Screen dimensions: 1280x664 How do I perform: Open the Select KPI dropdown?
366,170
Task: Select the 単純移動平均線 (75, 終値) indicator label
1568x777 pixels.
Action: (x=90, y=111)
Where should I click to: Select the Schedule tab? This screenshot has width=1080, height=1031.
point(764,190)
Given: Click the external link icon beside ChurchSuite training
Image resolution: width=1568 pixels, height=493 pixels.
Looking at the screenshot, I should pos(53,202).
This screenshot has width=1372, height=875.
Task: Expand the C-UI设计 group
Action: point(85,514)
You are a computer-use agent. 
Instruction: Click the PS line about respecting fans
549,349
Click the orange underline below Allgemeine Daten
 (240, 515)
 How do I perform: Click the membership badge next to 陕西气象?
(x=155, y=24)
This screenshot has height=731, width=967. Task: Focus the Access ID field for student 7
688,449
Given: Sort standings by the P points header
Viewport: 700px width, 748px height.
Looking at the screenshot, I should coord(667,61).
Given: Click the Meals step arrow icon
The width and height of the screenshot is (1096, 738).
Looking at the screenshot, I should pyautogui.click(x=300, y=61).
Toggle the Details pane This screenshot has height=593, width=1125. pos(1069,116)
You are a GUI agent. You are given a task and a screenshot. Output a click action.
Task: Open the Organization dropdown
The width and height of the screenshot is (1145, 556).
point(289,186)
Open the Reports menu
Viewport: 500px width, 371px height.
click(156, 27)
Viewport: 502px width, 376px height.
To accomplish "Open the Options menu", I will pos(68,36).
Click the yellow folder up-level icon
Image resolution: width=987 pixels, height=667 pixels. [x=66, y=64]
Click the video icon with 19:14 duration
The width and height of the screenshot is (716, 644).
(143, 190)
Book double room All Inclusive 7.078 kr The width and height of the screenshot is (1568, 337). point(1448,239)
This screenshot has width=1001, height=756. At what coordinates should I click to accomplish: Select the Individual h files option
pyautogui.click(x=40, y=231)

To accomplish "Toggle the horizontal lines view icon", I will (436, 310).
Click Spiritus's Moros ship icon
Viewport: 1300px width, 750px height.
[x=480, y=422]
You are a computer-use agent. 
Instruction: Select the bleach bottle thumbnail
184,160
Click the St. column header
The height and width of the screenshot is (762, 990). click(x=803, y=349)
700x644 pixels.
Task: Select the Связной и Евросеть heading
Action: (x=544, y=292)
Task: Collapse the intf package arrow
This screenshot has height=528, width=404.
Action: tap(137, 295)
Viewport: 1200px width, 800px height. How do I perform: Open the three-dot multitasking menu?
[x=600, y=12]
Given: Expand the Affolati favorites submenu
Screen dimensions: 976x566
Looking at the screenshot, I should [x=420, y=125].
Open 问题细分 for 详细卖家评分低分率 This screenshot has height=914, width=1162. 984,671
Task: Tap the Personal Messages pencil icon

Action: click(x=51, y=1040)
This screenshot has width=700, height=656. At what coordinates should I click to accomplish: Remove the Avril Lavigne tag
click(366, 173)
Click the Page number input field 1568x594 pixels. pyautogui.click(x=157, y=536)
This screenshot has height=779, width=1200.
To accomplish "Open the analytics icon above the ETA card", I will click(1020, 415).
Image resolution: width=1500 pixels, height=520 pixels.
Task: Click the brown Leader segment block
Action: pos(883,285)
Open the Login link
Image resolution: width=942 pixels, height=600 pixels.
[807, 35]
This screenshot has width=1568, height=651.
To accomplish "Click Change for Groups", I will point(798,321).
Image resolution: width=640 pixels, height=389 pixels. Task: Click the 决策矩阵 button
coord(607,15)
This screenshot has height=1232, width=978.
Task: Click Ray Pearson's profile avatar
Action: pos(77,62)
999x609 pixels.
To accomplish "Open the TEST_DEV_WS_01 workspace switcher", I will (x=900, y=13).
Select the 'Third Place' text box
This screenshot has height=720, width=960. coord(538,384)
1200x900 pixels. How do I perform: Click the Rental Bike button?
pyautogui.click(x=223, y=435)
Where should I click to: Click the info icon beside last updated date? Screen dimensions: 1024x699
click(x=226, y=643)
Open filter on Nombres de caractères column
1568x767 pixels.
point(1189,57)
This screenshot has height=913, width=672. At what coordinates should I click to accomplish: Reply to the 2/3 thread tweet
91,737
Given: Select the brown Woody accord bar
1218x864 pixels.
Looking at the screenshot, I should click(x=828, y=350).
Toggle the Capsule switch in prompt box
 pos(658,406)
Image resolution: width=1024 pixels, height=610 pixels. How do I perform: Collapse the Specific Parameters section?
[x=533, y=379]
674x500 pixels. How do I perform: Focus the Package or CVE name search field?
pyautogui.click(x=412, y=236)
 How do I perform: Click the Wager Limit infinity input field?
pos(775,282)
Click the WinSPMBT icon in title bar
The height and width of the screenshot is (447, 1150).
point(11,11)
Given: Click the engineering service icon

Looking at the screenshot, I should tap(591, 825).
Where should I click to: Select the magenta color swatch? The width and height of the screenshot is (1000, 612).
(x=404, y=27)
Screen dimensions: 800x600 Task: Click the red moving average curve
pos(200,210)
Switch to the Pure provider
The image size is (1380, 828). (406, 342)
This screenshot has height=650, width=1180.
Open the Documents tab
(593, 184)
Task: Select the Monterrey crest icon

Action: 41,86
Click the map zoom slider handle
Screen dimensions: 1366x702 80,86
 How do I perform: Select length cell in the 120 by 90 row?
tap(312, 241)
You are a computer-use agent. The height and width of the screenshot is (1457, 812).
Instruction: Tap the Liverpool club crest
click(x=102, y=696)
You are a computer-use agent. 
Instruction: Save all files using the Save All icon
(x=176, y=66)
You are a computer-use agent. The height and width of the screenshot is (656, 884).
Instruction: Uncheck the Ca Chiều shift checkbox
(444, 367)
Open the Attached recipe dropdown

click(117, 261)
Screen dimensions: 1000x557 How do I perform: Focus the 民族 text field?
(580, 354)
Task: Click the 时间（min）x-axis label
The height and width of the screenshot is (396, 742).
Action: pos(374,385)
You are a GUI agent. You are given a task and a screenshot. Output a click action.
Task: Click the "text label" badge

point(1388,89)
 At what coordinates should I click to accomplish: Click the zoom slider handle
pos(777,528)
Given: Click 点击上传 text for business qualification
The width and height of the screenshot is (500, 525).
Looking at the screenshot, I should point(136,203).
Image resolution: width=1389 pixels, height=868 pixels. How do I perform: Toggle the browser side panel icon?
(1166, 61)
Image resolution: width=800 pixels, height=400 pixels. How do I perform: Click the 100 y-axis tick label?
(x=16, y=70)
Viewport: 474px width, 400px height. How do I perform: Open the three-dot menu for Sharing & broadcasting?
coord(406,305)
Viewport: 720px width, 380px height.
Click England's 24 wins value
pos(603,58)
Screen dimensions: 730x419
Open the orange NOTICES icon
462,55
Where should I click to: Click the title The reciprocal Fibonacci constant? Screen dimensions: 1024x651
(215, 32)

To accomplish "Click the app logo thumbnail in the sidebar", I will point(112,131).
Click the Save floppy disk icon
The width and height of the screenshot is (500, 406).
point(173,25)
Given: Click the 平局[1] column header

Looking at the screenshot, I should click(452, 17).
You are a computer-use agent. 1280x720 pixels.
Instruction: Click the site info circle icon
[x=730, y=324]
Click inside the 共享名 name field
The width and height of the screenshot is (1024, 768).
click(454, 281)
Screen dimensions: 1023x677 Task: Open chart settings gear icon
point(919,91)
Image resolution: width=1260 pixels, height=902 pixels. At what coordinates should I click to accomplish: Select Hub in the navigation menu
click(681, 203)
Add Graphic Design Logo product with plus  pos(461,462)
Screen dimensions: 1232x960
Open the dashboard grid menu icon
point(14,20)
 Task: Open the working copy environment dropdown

[Problem statement]: Every line of the records in which the string "with" is found should be counted, and only the count returned.

[Output for this exercise]: 2